Hallucinations in large language models are a widespread problem, yet the mechanisms behind whether models will hallucinate are poorly understood, limiting our ability to solve this problem. Using sparse autoencoders as an interpretability tool, we discover that a key part of these mechanisms is entity recognition, where the model detects if an entity is one it can recall facts about. Sparse autoencoders uncover meaningful directions in the representation space, these detect whether the model recognizes an entity, e.g. detecting it doesn't know about an athlete or a movie. This suggests that models can have self-knowledge: internal representations about their own capabilities. These directions are causally relevant: capable of steering the model to refuse to answer questions about known entities, or to hallucinate attributes of unknown entities when it would otherwise refuse. We demonstrate that despite the sparse autoencoders being trained on the base model, these directions have a causal effect on the chat model's refusal behavior, suggesting that chat finetuning has repurposed this existing mechanism.

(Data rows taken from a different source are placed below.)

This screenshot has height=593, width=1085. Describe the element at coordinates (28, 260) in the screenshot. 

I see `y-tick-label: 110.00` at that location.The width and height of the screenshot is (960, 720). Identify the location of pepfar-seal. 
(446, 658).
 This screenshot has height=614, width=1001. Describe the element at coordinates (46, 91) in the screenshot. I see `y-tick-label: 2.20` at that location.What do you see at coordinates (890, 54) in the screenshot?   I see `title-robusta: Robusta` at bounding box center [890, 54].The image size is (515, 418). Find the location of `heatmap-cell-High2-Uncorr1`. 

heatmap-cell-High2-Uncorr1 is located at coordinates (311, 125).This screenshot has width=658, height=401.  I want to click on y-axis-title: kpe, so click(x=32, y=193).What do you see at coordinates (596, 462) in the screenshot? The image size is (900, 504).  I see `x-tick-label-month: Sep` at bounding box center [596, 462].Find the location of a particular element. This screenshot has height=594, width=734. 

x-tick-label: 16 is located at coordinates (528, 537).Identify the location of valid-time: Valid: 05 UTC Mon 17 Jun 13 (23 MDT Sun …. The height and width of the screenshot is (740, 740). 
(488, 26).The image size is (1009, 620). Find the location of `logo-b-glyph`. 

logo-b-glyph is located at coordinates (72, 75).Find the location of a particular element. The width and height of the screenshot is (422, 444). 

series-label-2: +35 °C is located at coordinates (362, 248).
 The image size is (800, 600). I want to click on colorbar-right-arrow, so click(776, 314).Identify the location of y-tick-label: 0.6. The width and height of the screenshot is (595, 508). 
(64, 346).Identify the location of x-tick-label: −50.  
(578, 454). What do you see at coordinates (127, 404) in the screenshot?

Furthermore, we provide an initial exploration into the mechanistic role of these directions in the model, finding that they disrupt the attention of downstream heads that typically move entity attributes to the final token.

Paper Structure

This paper contains 31 sections, 13 equations, 28 figures, 9 tables.

Figures (28)

  • Figure 1: We identify SAE latents in the final token of the entity residual stream (i.e. hidden state) that almost exclusively activate on either unknown or known entities (scatter plot on the left). Modulating the activation values of these latents, e.g. increasing the known entity latent when asking a question about a made-up athlete increases the tendency to hallucinate.
  • Figure 2: Layerwise evolution of the Top 5 latents in Gemma 2 2B SAEs, as measured by their known (left) and unknown (right) latent separation scores ($s^{\text{known}}$ and $s^{\text{unknown}}$). Error bars show maximum and minimum scores. MaxMin (red line) refers to the minimum separation score across entities of the best latent. This represents how entity-agnostic is the most general latent per layer. In both cases, the middle layers provide the best-performing latents.
  • Figure 3: Left: Number of times Gemma 2 2B refuses to answer in 100 queries about unknown entities. We examine the unmodified original model, the model steered with the known entity latent and unknown entity latent, and the model with the unknown entity latent projected out of its weights (referred to as Orthogonalized model). The mean and standard deviation of steering with 10 random latents are shown for comparison. Right: This example illustrates the effect of steering with the unknown entity recognition latent (same as in \ref{['table:activations_unknown_latent']}). The steering induces the model to refuse to answer about a well-known basketball player.
  • Figure 4:
  • Figure 5: Logit difference between "Yes" and "No" predictions on the question "Are you sure you know the {entity_type} {entity_name}? Answer yes or no." after steering with unknown (left) and known (right) entity recognition latents.